Yo, Philly!

Hey Philly Peeps! My oldest and dearest friend, Lauren "Bagel" Bacal Spike is once again leading the Philly Bleeds Greene team for the Big Climb at Lincoln Financial Field on Saturday May 11, 2024 supporting the Leukemia & Lymphoma Society.

Locals, please consider joining the team. Others, please consider donating to Lauren's campaign.

First came the light, then came the sound

Day +XX - Sunday Feb 18, 2024
Blogging Tunes: Phish Radio (Siruis XM) - Berkeley 4/17/23

No, I didn't forget to fill in "the + day." In almost all previous blog posts, I start with "Day +XX" where XX is the number of days since transplant. For over 10 years of blogging, this number represented the number of days since the original transplant. Then, starting late December 2021, the days "reset" and blog posts for the past couple years saw XX climb again from +1 to +745.

But now there are no days to count. Relapse #2 means we're starting over. Starting. Over.

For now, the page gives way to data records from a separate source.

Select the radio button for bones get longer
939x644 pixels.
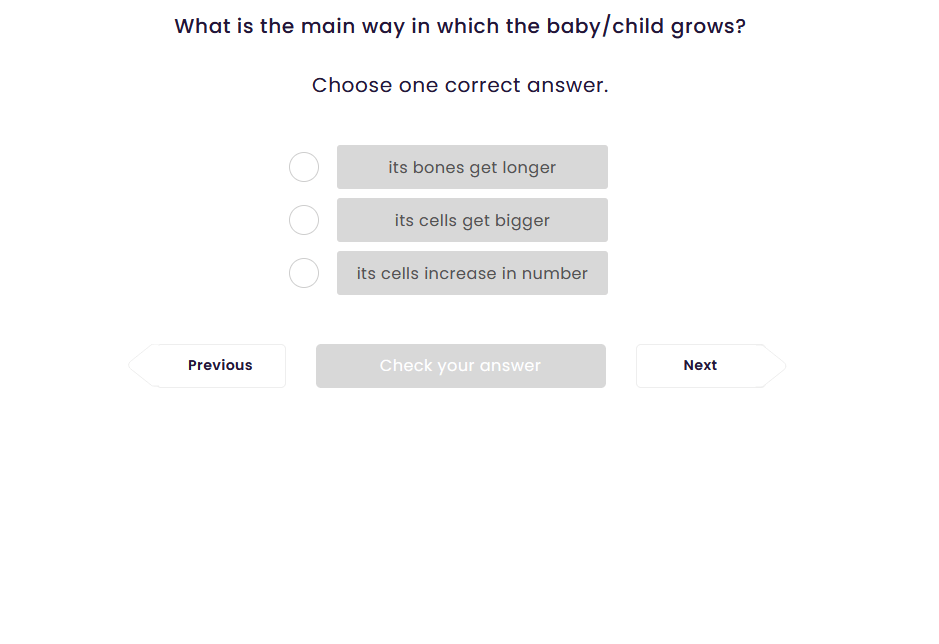(304, 167)
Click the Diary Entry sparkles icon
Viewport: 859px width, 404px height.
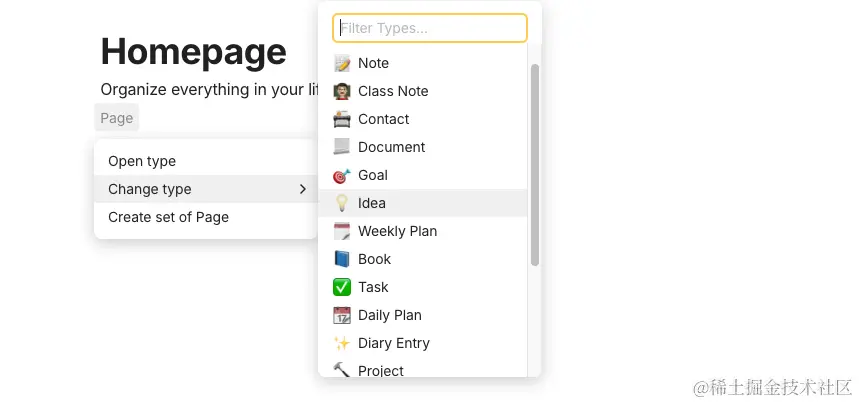(342, 343)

What does that even mean? Well that's the $1mil question and it's what's on everyone's mind. That's 4 apostrophes in the last 6 words. Hmmmmm.... 🤔

Here's what we know. While the path was clear the first two times: aggressive chemo followed by stem-cell marrow transplant; AML 3.0 is a different animal. A third stem-cell marrow transplant is rarely done. Why? It just doesn't usually work -- the efficacy goes down with each successive transplant -- the cumulative chemo is really tough on the patient, and the risk of severe GVHD complications with a new donor is high. Of course, as Lisa tells me, if anyone can handle a 3rd transplant, it's me. I'm young (relatively speaking), I'm strong, and I'm tough as nails. Still, it's not (even close to) a slam dunk. 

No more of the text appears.